Before cabinets of curiosities, European collecting was largely religious or royal, from the treasuries of the Catholic Church to the collections of Burgundian courts. Increased travel and trade networks fed directly into cabinets, including those created by the rising merchant class. Meadow points out that the displays were not “simply places of extravagant wealth and strange, weird things,” but served practical research purposes, too.
Early cabinets would also have been viewed only in guided tours provided by the collector or staff.
Seventeenth-century cabinets of curiosities explain “the beginning of how museums and collecting [become] tied up with, and in the service of, colonial agendas,” Zumaya says. In the 18th century, the Enlightenment era’s continued pursuit of knowledge ushered in an increased division of the arts from natural sciences, and the reorganization of knowledge and object hierarchies in collections followed. But artifacts continued to be sourced from colonized countries and with exploitative wealth. The most extensive cabinets provided the kernel for new institutions, such as Hans Sloane’s collection, which shaped the British Museum, the London Natural History Museum and the British Library.
Modern museums thereby inherited the concept of the global, comprehensive collection—purchased and looted treasures of the world—from cabinets of curiosities.
Sigh
So museums are another example of the white patriarchy: large buildings filled with things that a wealthy European, probably male, viewed, judged, categorized, and decided was interesting and/or good.
There is a whole world out there of other things that are interesting to people from other backgrounds that are not included in our museums. Gratefully museums (and galleries) are starting to take responsibility for their history and expand their thinking and their exhibits.
Overall I do think it is helpful to keep items from the past and the present for the future and where else can you do that than in a museum?
However, Malcom Gladwell points out in his podcast, "Dragon Psychology 101", museums only display a very small percentage of their collections. He notes, "During his tenure running the Met (between 1977 to 2008), Phillipe de Montebello acquired 84,000 objects, the overwhelming majority of which were packed away in boxes and sent to storage in New Jersey, never to be seen again."
Later in the story Malcom Gladwell references a 1991 court hearing about the Metropolitan Museum of Art in NYC where the director stated, "We have a new curator of Islamic art. Been with us for a couple of years now. We have certainly the greatest collection of Islamic rugs in the Western Hemisphere, one of the two or three in the world. He has never been able to even see that collection because so much of it is in storage and is so difficult to get out so costly and time consuming that he knows by the records what they are."
So our museums have more than they can show or even see themselves.
So what is a solution? Dream big with me for a moment...
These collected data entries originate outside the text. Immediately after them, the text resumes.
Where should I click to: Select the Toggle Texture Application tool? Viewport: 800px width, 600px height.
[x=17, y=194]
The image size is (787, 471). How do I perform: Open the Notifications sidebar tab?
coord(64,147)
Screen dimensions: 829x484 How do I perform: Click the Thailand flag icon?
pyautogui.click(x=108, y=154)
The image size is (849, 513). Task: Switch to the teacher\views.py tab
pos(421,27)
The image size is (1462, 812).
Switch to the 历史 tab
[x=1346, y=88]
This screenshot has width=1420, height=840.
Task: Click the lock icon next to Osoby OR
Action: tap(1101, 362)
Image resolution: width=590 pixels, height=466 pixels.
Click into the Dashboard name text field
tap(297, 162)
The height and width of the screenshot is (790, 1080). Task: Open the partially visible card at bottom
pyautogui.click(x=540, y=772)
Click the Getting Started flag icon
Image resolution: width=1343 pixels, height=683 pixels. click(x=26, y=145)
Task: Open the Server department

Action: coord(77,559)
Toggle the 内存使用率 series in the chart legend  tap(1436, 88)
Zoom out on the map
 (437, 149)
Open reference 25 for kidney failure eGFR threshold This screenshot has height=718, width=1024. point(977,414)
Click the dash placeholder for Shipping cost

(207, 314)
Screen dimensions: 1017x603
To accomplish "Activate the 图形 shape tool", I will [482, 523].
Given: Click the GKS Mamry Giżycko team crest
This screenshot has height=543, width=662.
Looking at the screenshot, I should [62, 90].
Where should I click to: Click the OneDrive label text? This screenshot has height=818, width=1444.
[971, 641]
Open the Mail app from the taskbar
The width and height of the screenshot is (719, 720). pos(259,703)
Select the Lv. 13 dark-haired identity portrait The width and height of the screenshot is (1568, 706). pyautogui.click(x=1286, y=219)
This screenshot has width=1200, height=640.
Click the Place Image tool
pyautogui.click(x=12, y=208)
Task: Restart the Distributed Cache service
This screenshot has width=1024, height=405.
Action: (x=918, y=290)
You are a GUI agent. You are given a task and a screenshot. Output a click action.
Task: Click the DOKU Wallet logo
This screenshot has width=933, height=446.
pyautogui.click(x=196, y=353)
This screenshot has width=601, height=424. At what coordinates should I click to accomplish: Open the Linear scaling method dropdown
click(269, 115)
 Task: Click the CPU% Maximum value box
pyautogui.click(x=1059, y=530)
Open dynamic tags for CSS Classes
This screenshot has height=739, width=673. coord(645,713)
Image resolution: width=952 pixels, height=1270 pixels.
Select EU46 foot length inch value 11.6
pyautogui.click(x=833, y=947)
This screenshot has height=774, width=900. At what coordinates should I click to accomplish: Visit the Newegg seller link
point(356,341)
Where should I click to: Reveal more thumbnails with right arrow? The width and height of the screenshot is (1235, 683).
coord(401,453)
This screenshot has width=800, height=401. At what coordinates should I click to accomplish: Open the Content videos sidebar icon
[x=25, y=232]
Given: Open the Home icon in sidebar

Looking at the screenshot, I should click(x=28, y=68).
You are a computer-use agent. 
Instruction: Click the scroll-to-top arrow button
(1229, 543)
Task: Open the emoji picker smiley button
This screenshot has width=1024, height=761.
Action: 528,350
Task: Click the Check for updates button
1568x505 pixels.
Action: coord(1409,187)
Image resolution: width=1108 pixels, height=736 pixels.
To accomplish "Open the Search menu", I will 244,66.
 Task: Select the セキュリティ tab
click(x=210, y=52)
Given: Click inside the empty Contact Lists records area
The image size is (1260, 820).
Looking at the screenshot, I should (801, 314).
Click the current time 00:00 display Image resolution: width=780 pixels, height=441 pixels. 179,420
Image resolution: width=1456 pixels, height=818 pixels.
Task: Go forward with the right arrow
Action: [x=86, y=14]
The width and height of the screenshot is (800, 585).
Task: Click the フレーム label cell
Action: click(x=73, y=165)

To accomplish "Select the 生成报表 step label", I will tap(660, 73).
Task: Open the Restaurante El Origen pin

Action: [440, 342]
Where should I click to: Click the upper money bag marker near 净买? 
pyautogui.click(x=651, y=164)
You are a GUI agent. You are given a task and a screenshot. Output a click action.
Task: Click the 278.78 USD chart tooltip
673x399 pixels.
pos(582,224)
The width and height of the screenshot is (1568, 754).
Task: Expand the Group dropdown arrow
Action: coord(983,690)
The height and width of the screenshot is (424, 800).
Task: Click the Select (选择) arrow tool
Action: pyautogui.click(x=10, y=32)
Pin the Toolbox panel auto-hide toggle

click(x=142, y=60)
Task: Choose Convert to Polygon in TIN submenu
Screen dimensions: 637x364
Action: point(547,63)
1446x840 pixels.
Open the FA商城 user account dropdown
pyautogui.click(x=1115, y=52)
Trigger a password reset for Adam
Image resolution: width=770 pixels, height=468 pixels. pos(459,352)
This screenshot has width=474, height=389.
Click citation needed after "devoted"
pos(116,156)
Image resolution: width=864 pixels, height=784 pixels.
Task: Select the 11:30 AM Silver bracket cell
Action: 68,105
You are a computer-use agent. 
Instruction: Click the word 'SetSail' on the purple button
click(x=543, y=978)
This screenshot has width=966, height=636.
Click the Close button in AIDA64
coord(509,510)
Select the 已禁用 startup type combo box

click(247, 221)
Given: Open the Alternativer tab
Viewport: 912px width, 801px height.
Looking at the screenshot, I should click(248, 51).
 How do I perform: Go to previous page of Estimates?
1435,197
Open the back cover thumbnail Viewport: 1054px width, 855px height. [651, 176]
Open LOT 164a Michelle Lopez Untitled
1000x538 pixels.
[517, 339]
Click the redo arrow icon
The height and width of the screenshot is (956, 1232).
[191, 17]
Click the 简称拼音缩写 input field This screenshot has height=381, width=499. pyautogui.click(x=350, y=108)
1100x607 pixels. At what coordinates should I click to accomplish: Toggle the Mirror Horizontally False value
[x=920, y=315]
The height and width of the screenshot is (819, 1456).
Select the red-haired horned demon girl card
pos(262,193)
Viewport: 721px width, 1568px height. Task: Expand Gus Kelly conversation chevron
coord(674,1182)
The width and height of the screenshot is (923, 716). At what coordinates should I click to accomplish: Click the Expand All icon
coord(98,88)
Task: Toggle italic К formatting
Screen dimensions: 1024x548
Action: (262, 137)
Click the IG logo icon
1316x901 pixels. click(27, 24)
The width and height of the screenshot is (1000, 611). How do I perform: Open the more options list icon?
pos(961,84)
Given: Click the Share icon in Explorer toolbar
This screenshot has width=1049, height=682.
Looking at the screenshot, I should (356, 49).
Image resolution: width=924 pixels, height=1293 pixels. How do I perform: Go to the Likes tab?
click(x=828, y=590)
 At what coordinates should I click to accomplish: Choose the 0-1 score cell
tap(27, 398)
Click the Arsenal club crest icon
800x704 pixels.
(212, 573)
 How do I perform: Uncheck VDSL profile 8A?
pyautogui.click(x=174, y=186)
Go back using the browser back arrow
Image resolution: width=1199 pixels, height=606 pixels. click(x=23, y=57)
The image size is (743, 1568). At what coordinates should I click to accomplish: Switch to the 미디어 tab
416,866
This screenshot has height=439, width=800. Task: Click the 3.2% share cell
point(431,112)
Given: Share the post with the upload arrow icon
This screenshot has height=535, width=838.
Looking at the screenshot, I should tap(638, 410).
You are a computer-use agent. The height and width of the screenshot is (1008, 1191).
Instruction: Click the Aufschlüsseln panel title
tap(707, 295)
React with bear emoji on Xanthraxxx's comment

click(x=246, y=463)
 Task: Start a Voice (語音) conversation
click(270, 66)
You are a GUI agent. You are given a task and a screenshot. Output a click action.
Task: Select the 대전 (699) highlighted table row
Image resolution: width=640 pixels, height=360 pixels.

Maybe with all our virtual reality technology we make digital scans of all the items currently in museum collections and then make those scans available to anyone around the world to view in 3D with VR. And then we can return the physical items to where they came from originally.
Now dream even bigger...how about we put that same VR technology in the hands of everyone around the world so anyone who is interested can scan, document, preserve, and share any item they deem important. We'd need a massive database but the collection would be far more democratic than it is now.
Google Arts and Culture is already doing some of that work albeit with photos of artwork in museums and not scans.
Of course no matter what our technology becomes it cannot replace interacting with items using all our senses. This means my idea isn't perfect but maybe it is better than what we have now.